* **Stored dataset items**
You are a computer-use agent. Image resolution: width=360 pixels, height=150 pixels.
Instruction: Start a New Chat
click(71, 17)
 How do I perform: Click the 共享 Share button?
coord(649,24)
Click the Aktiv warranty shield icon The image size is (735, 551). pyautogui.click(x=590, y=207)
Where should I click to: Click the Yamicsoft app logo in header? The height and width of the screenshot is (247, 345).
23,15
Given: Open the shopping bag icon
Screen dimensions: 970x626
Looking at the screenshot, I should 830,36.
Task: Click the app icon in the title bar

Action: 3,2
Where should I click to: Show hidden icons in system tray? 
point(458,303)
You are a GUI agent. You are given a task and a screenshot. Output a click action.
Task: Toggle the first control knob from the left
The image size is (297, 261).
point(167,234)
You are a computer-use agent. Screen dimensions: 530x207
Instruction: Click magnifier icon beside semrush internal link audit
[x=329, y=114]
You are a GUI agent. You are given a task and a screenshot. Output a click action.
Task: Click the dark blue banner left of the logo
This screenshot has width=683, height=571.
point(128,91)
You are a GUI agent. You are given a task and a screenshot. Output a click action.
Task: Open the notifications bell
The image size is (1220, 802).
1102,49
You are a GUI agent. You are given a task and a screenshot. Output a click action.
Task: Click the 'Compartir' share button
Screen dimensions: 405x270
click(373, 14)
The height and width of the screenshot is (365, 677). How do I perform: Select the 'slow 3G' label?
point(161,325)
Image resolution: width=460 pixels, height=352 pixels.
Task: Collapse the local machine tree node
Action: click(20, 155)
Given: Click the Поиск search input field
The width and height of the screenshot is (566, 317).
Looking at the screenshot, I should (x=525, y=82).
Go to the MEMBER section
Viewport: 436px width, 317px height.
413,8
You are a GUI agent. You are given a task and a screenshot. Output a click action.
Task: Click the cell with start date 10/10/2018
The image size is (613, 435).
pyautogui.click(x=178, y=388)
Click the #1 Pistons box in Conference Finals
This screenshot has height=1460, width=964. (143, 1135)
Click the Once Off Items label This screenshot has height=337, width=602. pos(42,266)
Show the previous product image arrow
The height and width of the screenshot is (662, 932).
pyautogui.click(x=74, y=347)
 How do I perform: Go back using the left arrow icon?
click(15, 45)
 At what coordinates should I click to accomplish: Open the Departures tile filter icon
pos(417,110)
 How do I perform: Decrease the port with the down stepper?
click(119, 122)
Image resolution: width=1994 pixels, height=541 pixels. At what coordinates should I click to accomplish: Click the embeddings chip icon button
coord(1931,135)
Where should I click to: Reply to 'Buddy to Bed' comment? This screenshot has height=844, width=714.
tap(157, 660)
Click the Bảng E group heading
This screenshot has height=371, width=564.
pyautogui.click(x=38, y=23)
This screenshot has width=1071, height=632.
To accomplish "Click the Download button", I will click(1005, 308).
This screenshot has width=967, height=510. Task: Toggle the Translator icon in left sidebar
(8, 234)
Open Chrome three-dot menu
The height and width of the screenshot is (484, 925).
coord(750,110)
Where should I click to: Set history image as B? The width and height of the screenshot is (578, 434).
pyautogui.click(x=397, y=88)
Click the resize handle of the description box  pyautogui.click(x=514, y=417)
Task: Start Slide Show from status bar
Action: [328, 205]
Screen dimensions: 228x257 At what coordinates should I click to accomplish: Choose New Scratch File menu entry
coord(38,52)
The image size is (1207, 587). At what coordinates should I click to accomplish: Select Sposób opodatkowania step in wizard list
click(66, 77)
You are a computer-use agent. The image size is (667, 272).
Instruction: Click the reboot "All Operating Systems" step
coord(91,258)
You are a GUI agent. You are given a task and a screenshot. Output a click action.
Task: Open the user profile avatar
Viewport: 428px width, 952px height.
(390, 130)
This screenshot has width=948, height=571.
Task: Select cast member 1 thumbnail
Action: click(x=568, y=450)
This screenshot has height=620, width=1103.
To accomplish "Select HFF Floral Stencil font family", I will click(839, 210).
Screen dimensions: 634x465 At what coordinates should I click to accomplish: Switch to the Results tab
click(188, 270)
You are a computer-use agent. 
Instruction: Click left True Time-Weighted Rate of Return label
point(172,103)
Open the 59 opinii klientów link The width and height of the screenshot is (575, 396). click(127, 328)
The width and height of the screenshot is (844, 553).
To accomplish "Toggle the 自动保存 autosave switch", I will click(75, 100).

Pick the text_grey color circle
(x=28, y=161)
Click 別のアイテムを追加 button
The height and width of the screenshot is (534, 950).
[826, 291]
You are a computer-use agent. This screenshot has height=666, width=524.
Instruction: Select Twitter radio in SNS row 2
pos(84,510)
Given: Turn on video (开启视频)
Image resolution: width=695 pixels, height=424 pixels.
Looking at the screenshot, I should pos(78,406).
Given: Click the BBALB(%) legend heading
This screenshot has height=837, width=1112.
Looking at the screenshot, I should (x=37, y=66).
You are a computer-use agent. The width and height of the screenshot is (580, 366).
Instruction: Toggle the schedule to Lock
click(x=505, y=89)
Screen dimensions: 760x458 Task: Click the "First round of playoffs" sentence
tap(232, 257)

* **WHAT YOU ARE ASKED TO DO**
The lines to return are those in the entries above that include "will".

* **REPLY**
To accomplish "Click the Download button", I will click(1005, 308).
To accomplish "Select HFF Floral Stencil font family", I will click(839, 210).
To accomplish "Toggle the 自动保存 autosave switch", I will click(75, 100).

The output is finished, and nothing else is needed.